Now in answer to the earlier question from my dream, “What are you counting on?” If I am honest, I was always counting on God ‘backing me up’ in the world and giving me an advantage over the heathens. I was counting on a certain contractual deal where, if I faithfully served God, then he would be obliged to give me a privileged “seat at his table.” I was wrong. Somewhere along the way, I had conflated and confused God (along with his Spirit, his Word and his people) with my visionary dreaming and my personal ambitions.
I have learned the hard way that he never meets me in the place I think I should be – he only meets and deals with me in the place where I am.
I was surprised (more like devastated) to learn that despite how spiritual or godly my dreams and ambitions are; God is under no obligation to bring them to pass. And while I still believe that God speaks and that God promises, I have learned the hard way that he never meets me in the place I think I should be – he only meets and deals with me in the place where I am. It turns out that God’s promises are one-part pain and one-part hope. The one-part pain is the fact that even as we speak, “the present form of this world is passing away” and with it all our expectations of what we hoped that world would look like for us (ICo. 7:31).

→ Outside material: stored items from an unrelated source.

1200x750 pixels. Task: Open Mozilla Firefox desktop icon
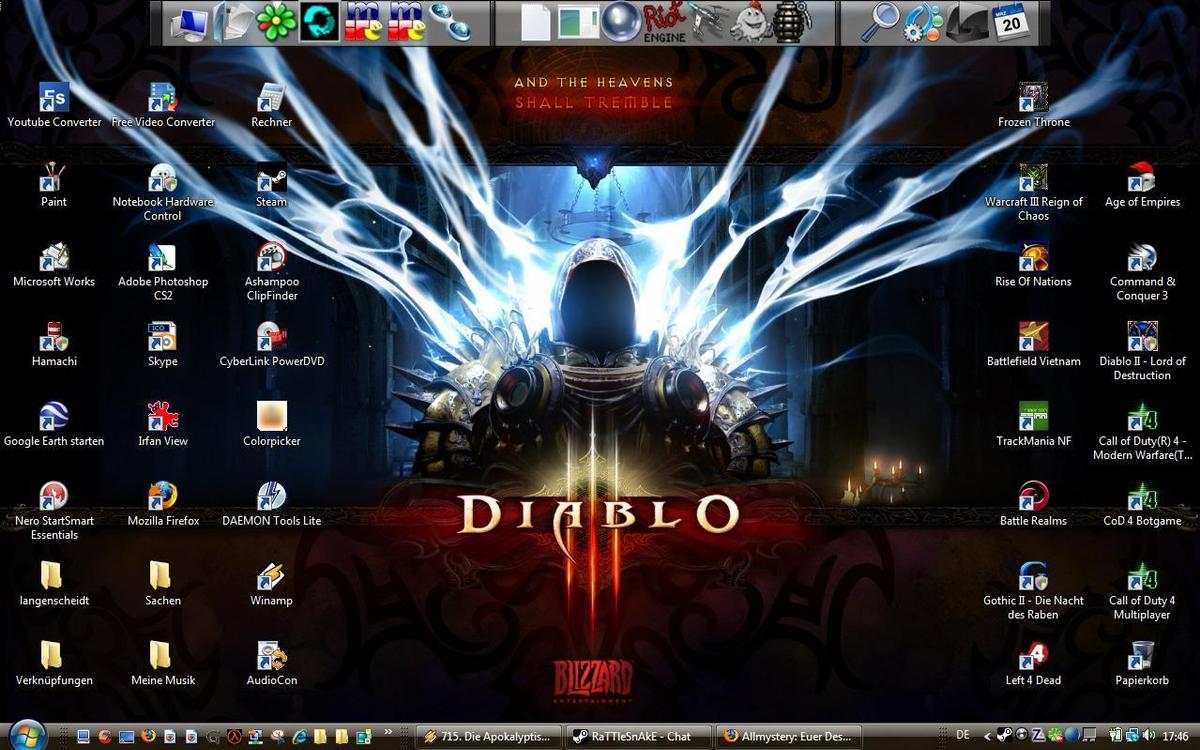click(x=162, y=497)
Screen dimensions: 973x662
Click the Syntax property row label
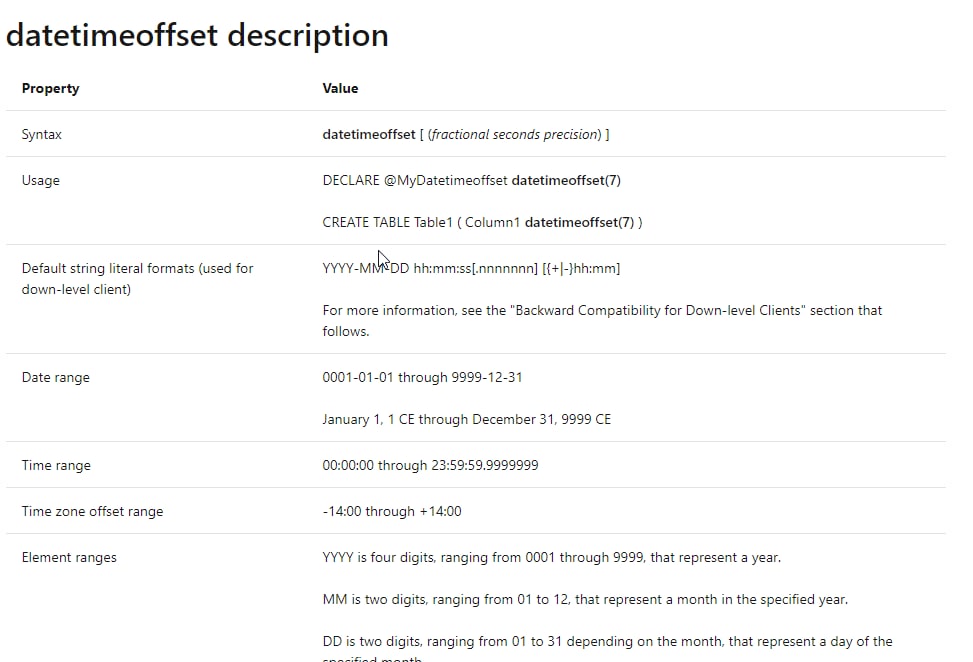coord(42,134)
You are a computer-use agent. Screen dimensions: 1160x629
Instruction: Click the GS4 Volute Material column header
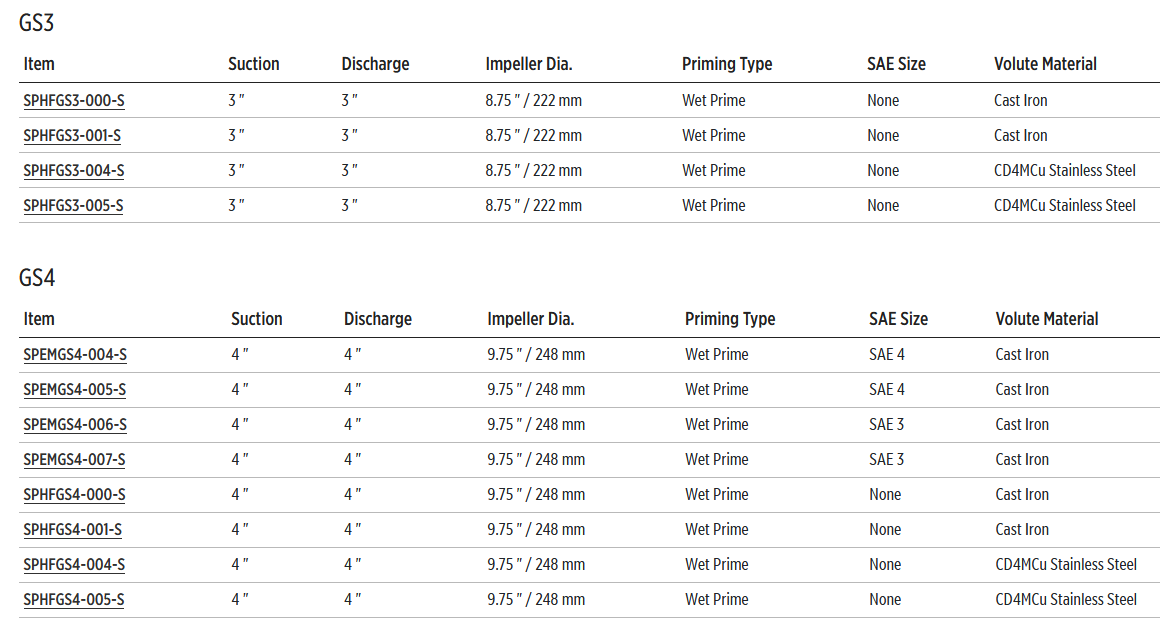point(1047,319)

I am still discovering right up to this minute that God is someone who I am ever discovering but never fully grasping – control and certainty are illusions, deceptive idols of the mind. My notion of God as the one who “backs up” my dreams is worse than useless – it is the source of insufferable heartache. Unfortunately, these notions die-hard, and I am gradually coming around to accept the truth. The truth is that God, the almighty creator and crucified redeemer, is not here to do my biding and he is not interested in doing a ‘fix up job’ on the “old me.” The God of Jesus Christ does not put Band-Aids on the “old creation” – life in Christ is nothing less than new creation! For he says, “Behold, I am making all things new” (Rev. 21:5)! Notice, he says, “I am making” and not, “I will make.” The only question left is, what does “all” mean?